• **Request**:
Could you repeat every one of the rows below, word for word and in the same order?

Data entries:
----
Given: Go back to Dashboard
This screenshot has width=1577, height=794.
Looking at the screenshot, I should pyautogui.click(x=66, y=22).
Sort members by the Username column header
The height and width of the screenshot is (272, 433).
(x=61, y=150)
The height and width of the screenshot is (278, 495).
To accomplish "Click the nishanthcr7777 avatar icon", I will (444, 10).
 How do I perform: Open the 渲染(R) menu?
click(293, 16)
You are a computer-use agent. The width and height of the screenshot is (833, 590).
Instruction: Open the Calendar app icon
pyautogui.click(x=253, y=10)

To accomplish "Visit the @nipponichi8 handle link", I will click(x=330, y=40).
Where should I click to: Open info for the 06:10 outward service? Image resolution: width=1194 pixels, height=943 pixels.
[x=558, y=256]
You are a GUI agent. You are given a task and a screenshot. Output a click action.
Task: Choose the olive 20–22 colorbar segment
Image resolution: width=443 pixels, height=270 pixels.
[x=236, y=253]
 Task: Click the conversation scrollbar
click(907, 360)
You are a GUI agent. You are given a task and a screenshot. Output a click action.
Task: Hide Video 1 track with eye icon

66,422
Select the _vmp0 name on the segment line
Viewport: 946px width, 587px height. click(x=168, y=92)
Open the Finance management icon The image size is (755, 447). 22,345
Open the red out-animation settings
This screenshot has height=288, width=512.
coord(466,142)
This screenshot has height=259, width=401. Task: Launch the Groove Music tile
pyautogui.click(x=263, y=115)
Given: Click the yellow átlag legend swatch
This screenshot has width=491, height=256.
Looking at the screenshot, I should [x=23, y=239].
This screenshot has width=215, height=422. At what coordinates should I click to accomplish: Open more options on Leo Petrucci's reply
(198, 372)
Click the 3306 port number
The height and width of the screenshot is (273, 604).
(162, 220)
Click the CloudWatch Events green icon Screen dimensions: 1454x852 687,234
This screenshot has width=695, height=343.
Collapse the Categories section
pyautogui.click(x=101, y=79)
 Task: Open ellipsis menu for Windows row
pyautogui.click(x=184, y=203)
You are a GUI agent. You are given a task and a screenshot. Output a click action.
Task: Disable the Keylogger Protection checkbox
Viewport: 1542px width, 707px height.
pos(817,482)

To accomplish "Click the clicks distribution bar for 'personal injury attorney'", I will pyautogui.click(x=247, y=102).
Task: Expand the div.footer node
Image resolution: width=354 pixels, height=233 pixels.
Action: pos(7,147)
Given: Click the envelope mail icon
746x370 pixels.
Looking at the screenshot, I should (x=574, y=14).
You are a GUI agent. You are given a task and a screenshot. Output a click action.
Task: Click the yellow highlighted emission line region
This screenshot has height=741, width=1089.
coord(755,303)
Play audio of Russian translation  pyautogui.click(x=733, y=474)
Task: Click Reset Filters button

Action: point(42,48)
----
• **Reply to the task**:
Given: Go back to Dashboard
This screenshot has width=1577, height=794.
Looking at the screenshot, I should pyautogui.click(x=66, y=22).
Sort members by the Username column header
The height and width of the screenshot is (272, 433).
(x=61, y=150)
The height and width of the screenshot is (278, 495).
To accomplish "Click the nishanthcr7777 avatar icon", I will (444, 10).
 How do I perform: Open the 渲染(R) menu?
click(293, 16)
You are a computer-use agent. The width and height of the screenshot is (833, 590).
Instruction: Open the Calendar app icon
pyautogui.click(x=253, y=10)

To accomplish "Visit the @nipponichi8 handle link", I will click(x=330, y=40).
Where should I click to: Open info for the 06:10 outward service? Image resolution: width=1194 pixels, height=943 pixels.
[x=558, y=256]
You are a GUI agent. You are given a task and a screenshot. Output a click action.
Task: Choose the olive 20–22 colorbar segment
Image resolution: width=443 pixels, height=270 pixels.
[x=236, y=253]
 Task: Click the conversation scrollbar
click(907, 360)
You are a GUI agent. You are given a task and a screenshot. Output a click action.
Task: Hide Video 1 track with eye icon

66,422
Select the _vmp0 name on the segment line
Viewport: 946px width, 587px height. click(x=168, y=92)
Open the Finance management icon The image size is (755, 447). 22,345
Open the red out-animation settings
This screenshot has height=288, width=512.
coord(466,142)
This screenshot has height=259, width=401. Task: Launch the Groove Music tile
pyautogui.click(x=263, y=115)
Given: Click the yellow átlag legend swatch
This screenshot has width=491, height=256.
Looking at the screenshot, I should [x=23, y=239].
This screenshot has width=215, height=422. At what coordinates should I click to accomplish: Open more options on Leo Petrucci's reply
(198, 372)
Click the 3306 port number
The height and width of the screenshot is (273, 604).
(162, 220)
Click the CloudWatch Events green icon Screen dimensions: 1454x852 687,234
This screenshot has width=695, height=343.
Collapse the Categories section
pyautogui.click(x=101, y=79)
 Task: Open ellipsis menu for Windows row
pyautogui.click(x=184, y=203)
You are a GUI agent. You are given a task and a screenshot. Output a click action.
Task: Disable the Keylogger Protection checkbox
Viewport: 1542px width, 707px height.
pos(817,482)

To accomplish "Click the clicks distribution bar for 'personal injury attorney'", I will pyautogui.click(x=247, y=102).
Task: Expand the div.footer node
Image resolution: width=354 pixels, height=233 pixels.
Action: pos(7,147)
Given: Click the envelope mail icon
746x370 pixels.
Looking at the screenshot, I should (x=574, y=14).
You are a GUI agent. You are given a task and a screenshot. Output a click action.
Task: Click the yellow highlighted emission line region
This screenshot has height=741, width=1089.
coord(755,303)
Play audio of Russian translation  pyautogui.click(x=733, y=474)
Task: Click Reset Filters button

Action: point(42,48)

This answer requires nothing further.